My first experience with the work of Mel Lewis was on a compilation of Gerry Mulligan tracks for Verve, recorded in the 1950s and later released in the ’80s as part of that first wave of CD reissues of “classic” jazz music which lasted through about 1993, followed by a dramatic improvement of sound quality and packaging that has continued well into the new century. Although he played on tons of records in a career that lasted 50 years, Lewis never stood out from the crowd. Apparently he didn’t want to. Lewis’ rep then was as a solid, reliable time-keeper who didn’t get in the way of the soloists, but lacked the commercial appeal of the other, more charismatic drummers ranging from Krupa and Rich and Shelly Manne to Max Roach and Elvin Jones. He was grouped with guys like Stan Levey and Shadow Wilson.
Among his generation of drummers, Lewis (1929-1990) may have benefited most from the second wave of that reissue boom. It was then that his seminal work as co-leader of the Thad Jones-Mel Lewis Orchestra was introduced to jazz fans too young to have bought the stuff on the first-press vinyl, which is about all there was. Jones–eldest of his brothers, including Hank and Elvin–and Lewis founded the group in the late 1960s and ran it together until Jones left in 1978, after which Lewis ran it until he died. It remains alive today as the Vanguard Jazz Orchestra, named after the Village Vanguard, where the group has played regular Monday-night dates since the 1970s.
Mel Lewis and His Big Band was taped in 1986, not long after the loss of Jones put Lewis into the spotlight as a band leader for the first time in his long career. It was originally released as Mel Lewis in Jerusalem, which is a far more effective title since there is little, if any, jazz released under that name.

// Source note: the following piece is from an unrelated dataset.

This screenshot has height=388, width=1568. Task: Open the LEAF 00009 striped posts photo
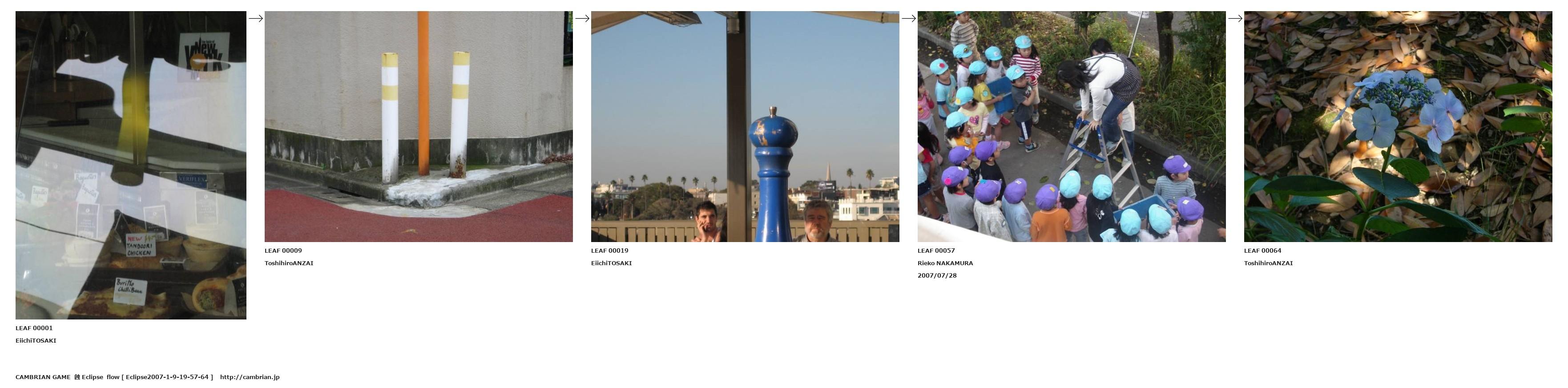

Comparing this disc, for example, to the two Buddy Rich DVDs taped the same year and reissued in 2006, is to witness two extremely different, yet equally effective approaches to swinging a big band from the drum position. Both are veterans, played with many of the same people, and in their later years utilized a lot of young talent in their groups. But whereas Rich led from the front, driving himself ahead and forcing the horns, etc. to keep pace, Lewis’ playing tends mostly to modulate between inconspicuous and unobtrusive. It’s a very clean, gentlemanly style. In retrospect, Lewis’ methods may be the closest indication of what Dave Tough might have lived to do, outside perhaps of Tough’s fellow Chicagoan, George Wettling.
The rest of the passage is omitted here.